At first we were doing a couple hours. Then worked up for the whole morning time. Now we just worked in all day!
Everett is now walking with just holding one persons hand and his “kinda” starting to stand independently. He loves to cruise around all furniture and climb up and down on the couch and other objects all the time. I just mentioned to his therapist about working in a gait trainer, which is a different kind of walker. It’s hard to think he’s nearing his 2nd birthday and isn’t walking yet. At this point he’s getting taller and the typical walkers made for infants are too short for him. We are just hoping soon he can get enough balance and strength to start to take off on his own. He is one stubborn little boy, and is super mobile and interested in everything which is great to see! But sometimes this condition sucks so much and there are days that take more strength then others to get through. I’m just so happy and grateful for all that he is able to do!
I know all parents go through old baby clothes and think “they were so tiny”! Well the other day I was looking at clothes to give to a close friend and all the memories came flashing back!
All the planning and purchasing of clothes before hand was “typical”. Thinking….. Oh we’re not going to get newborn clothes because they’re not in them long. Little did we know Everett was going to spend MONTHS in these tiny clothes. Of course he definitely got his use out of all of them which is so great. When Ev was first brought home I though the same thing. Oh, I’ll get some more just to get us through the next couples weeks. Well weeks turned into months and honesty his clothes were the last thing on my mind.
Looking back that time passed so fast but it felt like time was at a stand still, just like any stressful period in someone’s life. I think of how far he has come and am truly blessed. Even though Ev is still wearing size 12 months and is nearing his second birthday. Somedays are hard looking at other kiddos his age and where their at and where he should be. But man, he has a personality of a 4 year old!

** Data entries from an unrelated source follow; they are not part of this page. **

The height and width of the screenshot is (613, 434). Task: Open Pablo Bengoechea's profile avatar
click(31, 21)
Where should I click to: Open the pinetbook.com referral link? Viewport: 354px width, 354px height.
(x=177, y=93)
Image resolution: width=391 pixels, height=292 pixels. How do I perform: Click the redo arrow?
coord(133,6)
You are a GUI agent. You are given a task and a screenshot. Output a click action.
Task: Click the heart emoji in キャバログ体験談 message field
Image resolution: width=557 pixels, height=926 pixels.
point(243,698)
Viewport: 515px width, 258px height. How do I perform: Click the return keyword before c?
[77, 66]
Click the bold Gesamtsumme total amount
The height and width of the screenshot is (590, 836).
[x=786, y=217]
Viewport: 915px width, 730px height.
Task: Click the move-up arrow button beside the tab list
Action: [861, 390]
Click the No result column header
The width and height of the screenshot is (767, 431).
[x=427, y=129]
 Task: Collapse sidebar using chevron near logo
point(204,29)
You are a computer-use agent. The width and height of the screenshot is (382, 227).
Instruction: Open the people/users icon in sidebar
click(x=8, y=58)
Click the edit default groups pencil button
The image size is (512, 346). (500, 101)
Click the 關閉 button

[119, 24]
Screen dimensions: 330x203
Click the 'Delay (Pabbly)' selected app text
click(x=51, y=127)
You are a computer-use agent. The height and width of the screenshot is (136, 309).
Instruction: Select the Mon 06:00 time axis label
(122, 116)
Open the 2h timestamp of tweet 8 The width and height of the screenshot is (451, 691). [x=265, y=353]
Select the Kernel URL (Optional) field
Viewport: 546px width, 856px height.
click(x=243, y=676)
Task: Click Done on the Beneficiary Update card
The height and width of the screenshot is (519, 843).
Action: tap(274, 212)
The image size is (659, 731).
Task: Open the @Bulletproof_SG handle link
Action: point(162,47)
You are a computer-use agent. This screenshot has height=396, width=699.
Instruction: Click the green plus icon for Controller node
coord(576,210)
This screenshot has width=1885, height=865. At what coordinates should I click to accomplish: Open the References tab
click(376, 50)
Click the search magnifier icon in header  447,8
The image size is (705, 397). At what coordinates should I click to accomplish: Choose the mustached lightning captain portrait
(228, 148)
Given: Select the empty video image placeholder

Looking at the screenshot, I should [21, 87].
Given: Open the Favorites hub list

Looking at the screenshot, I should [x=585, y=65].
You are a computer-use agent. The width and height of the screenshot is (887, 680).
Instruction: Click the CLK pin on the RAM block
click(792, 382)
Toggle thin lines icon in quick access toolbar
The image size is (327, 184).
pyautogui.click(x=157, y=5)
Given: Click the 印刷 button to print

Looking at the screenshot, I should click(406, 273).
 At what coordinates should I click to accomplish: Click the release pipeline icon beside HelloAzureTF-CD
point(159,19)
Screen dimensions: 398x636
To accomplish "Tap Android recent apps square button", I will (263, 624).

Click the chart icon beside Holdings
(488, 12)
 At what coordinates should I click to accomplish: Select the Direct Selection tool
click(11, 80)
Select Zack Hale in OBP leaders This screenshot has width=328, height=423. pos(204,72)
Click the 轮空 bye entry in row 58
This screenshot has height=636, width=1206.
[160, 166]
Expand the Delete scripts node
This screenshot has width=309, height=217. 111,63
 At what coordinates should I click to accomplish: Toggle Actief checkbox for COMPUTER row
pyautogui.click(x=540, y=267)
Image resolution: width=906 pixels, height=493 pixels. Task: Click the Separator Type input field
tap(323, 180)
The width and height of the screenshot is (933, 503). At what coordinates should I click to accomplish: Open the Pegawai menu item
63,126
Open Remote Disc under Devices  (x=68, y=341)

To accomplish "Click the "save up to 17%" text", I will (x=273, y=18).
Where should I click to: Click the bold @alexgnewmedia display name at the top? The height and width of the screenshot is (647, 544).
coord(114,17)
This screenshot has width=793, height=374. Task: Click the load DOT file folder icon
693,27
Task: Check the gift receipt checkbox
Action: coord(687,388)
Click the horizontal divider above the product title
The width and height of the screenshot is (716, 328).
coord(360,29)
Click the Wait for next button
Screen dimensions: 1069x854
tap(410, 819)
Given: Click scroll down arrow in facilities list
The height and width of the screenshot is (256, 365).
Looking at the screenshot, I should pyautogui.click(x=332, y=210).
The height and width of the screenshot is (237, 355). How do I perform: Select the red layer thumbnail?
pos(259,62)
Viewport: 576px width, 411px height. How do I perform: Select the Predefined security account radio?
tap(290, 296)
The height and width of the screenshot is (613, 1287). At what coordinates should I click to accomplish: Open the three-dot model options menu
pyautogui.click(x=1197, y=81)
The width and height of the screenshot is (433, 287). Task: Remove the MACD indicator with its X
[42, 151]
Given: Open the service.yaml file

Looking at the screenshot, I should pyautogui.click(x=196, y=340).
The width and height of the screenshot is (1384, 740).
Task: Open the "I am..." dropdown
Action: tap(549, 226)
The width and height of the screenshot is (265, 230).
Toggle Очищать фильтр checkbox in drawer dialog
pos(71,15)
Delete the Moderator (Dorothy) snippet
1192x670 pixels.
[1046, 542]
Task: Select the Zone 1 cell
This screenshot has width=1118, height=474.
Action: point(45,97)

There are always going to be hard days and good days. Which also mirror what is going on in other areas of your life. I mostly get sucked into the day to day business and don’t have “time” to just stop. Lately, honestly things have been tough in all areas. But it’s ok to not be ok! We all need that as human beings and mothers.
Today Ev had his every 6 month assessment in Iowa City. This is a appointment that I dread every time because it lasts about 4 hours. As much as I’m exhausted from it Ev is just as much. During this appointment we met with PT, OT, Speech, a doctor, a dietitian, audiologist and a social worker. Our recent trips to Iowa City have been so daunting and scary because of the pandemic but, not in one way did I not think proper measures were in order to keep us and others safe.
Today’s evaluation went so great! It’s amazing how in 6 months this little guy can change! He has advanced in all areas, but is still developmentally delayed in all areas as well. Ev is now waving hi and bye, dancing, likes to brush his teeth, cruising along furniture, scoots so fast, gets into about anything that’s not his toys and is becoming very vocal!
Two main concerns were eating/gaining weight and walking. These are not surprising. I feel like eating and gaining for Ev has been a issue and struggle since he wasn’t even a hour old. We have also decided that it was time to fit Ev for AFOs, which are braces for his feet to give him better support and stability. When Ev stands his feet go inward so this will help straighten them out and give him balance and support to encourage walking. Next week he will be fitted for them and get new hands splints and also have feeding therapy.
Even though these appointments are necessary to help his development and future, facing this head on still hits you like a ton of bricks. Going through daily life I don’t think twice about who Ev is because we don’t talk about his disabilities it’s always about his “abilities” and what we need to do today. He is the most amazing happy and strong little boy I know! I feel so blessed and thankful to be his mom. Yes he’ll get through this he always does, and comes out so dang strong on the other side.
This is the first time we are a part of feeding tube awareness week with Ev’s tubie. I can’t and would have no idea this was going to be a part of our life last year at this time. Even though there still are days that I question this part of our journey, the benefits out weigh the struggles that we might have. I thought I’d share a little tubie update considering this awareness week and since we have had it for awhile now.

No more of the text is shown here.